Work required
Rewrite every line of the material below as a JSON list of strings, one string per line, with blank lines omitted.
====
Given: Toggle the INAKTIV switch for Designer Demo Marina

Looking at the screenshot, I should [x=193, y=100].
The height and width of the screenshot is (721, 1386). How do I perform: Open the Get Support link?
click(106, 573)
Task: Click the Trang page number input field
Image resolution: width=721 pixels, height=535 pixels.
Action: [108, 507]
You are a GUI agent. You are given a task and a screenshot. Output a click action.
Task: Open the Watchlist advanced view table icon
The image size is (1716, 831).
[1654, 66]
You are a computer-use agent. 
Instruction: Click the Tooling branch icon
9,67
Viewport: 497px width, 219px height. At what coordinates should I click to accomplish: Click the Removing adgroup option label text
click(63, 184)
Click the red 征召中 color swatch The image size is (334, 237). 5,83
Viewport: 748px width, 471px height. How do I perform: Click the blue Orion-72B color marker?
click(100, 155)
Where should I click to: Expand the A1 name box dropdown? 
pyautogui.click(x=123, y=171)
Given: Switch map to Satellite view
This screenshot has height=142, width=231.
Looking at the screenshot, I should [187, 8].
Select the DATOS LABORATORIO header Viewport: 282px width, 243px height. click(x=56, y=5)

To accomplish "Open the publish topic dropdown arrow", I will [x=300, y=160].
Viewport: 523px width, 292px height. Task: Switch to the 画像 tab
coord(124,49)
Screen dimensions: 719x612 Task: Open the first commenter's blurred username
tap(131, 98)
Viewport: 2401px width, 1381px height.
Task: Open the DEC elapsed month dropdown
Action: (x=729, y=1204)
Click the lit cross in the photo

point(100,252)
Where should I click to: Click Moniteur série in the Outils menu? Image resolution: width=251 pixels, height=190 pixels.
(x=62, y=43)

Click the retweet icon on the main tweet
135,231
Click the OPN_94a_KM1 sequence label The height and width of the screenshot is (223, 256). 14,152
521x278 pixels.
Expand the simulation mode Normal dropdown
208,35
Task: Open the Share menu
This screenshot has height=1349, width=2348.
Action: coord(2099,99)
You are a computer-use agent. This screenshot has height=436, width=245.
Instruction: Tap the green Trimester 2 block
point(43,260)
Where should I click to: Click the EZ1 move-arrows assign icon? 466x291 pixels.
====
Finished exercise
[
  "Given: Toggle the INAKTIV switch for Designer Demo Marina",
  "Looking at the screenshot, I should [x=193, y=100].",
  "The height and width of the screenshot is (721, 1386). How do I perform: Open the Get Support link?",
  "click(106, 573)",
  "Task: Click the Trang page number input field",
  "Image resolution: width=721 pixels, height=535 pixels.",
  "Action: [108, 507]",
  "You are a GUI agent. You are given a task and a screenshot. Output a click action.",
  "Task: Open the Watchlist advanced view table icon",
  "The image size is (1716, 831).",
  "[1654, 66]",
  "You are a computer-use agent. ",
  "Instruction: Click the Tooling branch icon",
  "9,67",
  "Viewport: 497px width, 219px height. At what coordinates should I click to accomplish: Click the Removing adgroup option label text",
  "click(63, 184)",
  "Click the red 征召中 color swatch The image size is (334, 237). 5,83",
  "Viewport: 748px width, 471px height. How do I perform: Click the blue Orion-72B color marker?",
  "click(100, 155)",
  "Where should I click to: Expand the A1 name box dropdown? ",
  "pyautogui.click(x=123, y=171)",
  "Given: Switch map to Satellite view",
  "This screenshot has height=142, width=231.",
  "Looking at the screenshot, I should [187, 8].",
  "Select the DATOS LABORATORIO header Viewport: 282px width, 243px height. click(x=56, y=5)",
  "To accomplish \"Open the publish topic dropdown arrow\", I will [x=300, y=160].",
  "Viewport: 523px width, 292px height. Task: Switch to the 画像 tab",
  "coord(124,49)",
  "Screen dimensions: 719x612 Task: Open the first commenter's blurred username",
  "tap(131, 98)",
  "Viewport: 2401px width, 1381px height.",
  "Task: Open the DEC elapsed month dropdown",
  "Action: (x=729, y=1204)",
  "Click the lit cross in the photo",
  "point(100,252)",
  "Where should I click to: Click Moniteur série in the Outils menu? Image resolution: width=251 pixels, height=190 pixels.",
  "(x=62, y=43)",
  "Click the retweet icon on the main tweet",
  "135,231",
  "Click the OPN_94a_KM1 sequence label The height and width of the screenshot is (223, 256). 14,152",
  "521x278 pixels.",
  "Expand the simulation mode Normal dropdown",
  "208,35",
  "Task: Open the Share menu",
  "This screenshot has height=1349, width=2348.",
  "Action: coord(2099,99)",
  "You are a computer-use agent. This screenshot has height=436, width=245.",
  "Instruction: Tap the green Trimester 2 block",
  "point(43,260)",
  "Where should I click to: Click the EZ1 move-arrows assign icon? 466x291 pixels."
]